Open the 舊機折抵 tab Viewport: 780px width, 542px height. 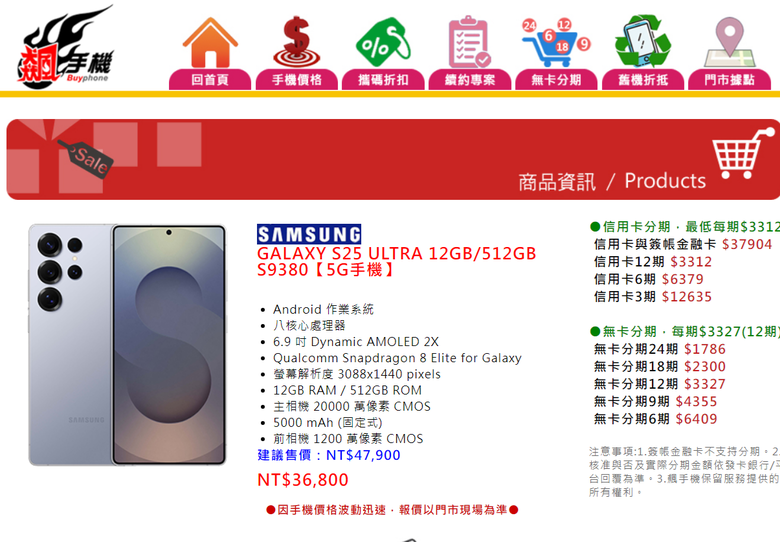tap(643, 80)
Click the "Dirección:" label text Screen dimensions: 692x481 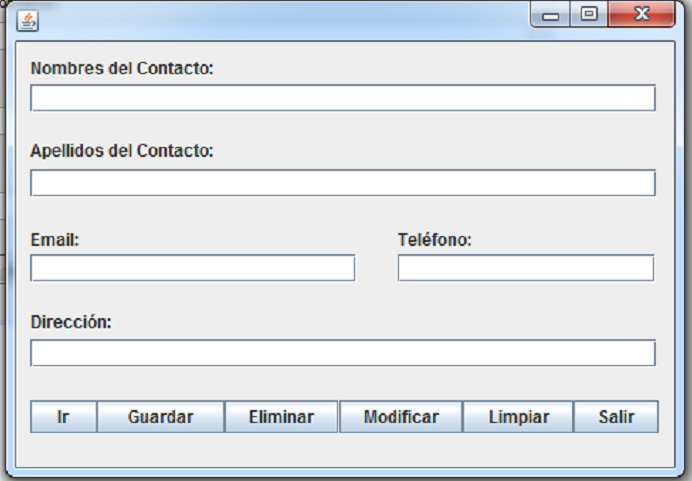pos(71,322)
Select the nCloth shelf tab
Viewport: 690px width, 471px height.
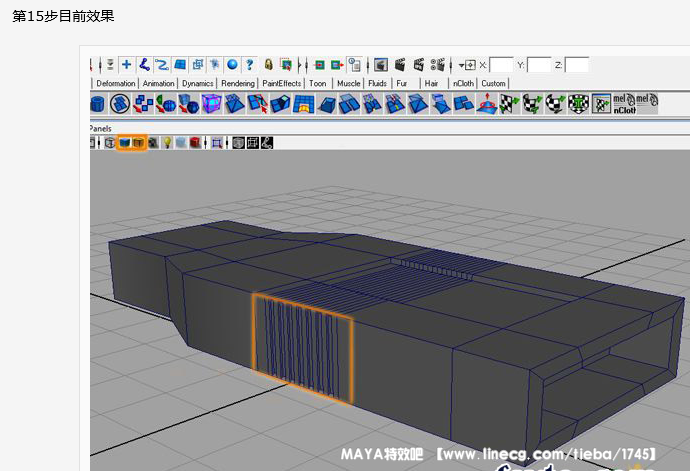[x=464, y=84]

* * *

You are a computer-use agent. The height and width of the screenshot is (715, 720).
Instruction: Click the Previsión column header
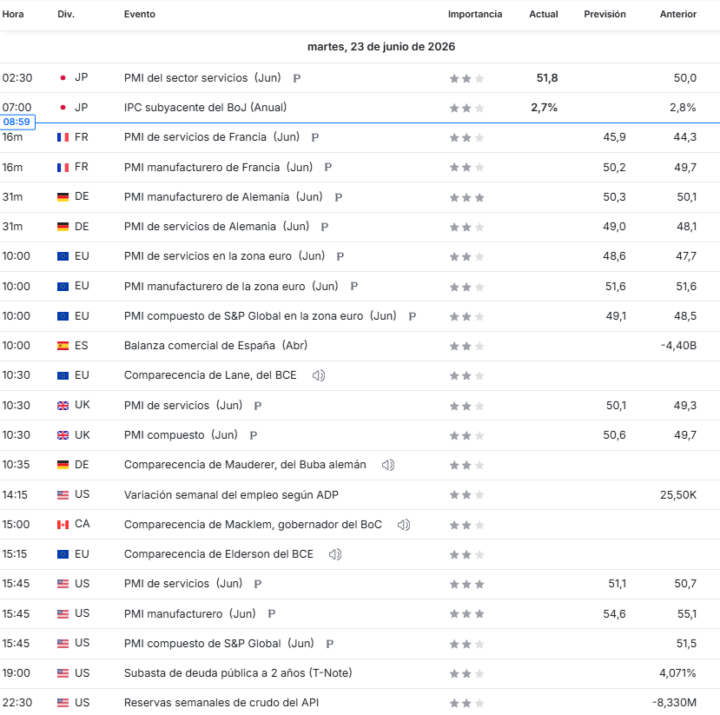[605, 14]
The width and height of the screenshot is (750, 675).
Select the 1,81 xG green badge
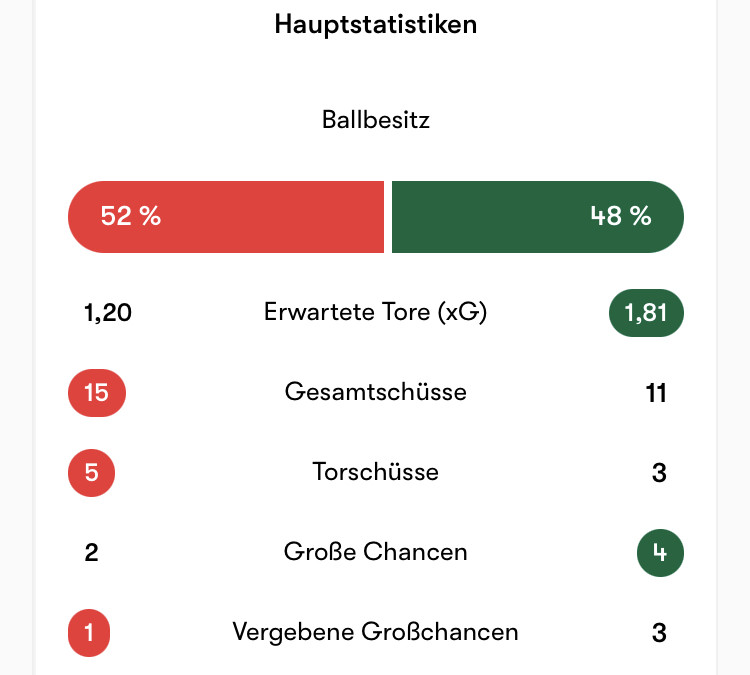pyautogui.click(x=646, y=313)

Task | Every line above with the word "screenshot" belongs in the answer, copied as written.

Written response |
You are a computer-use agent. The height and width of the screenshot is (715, 720).
The width and height of the screenshot is (750, 675).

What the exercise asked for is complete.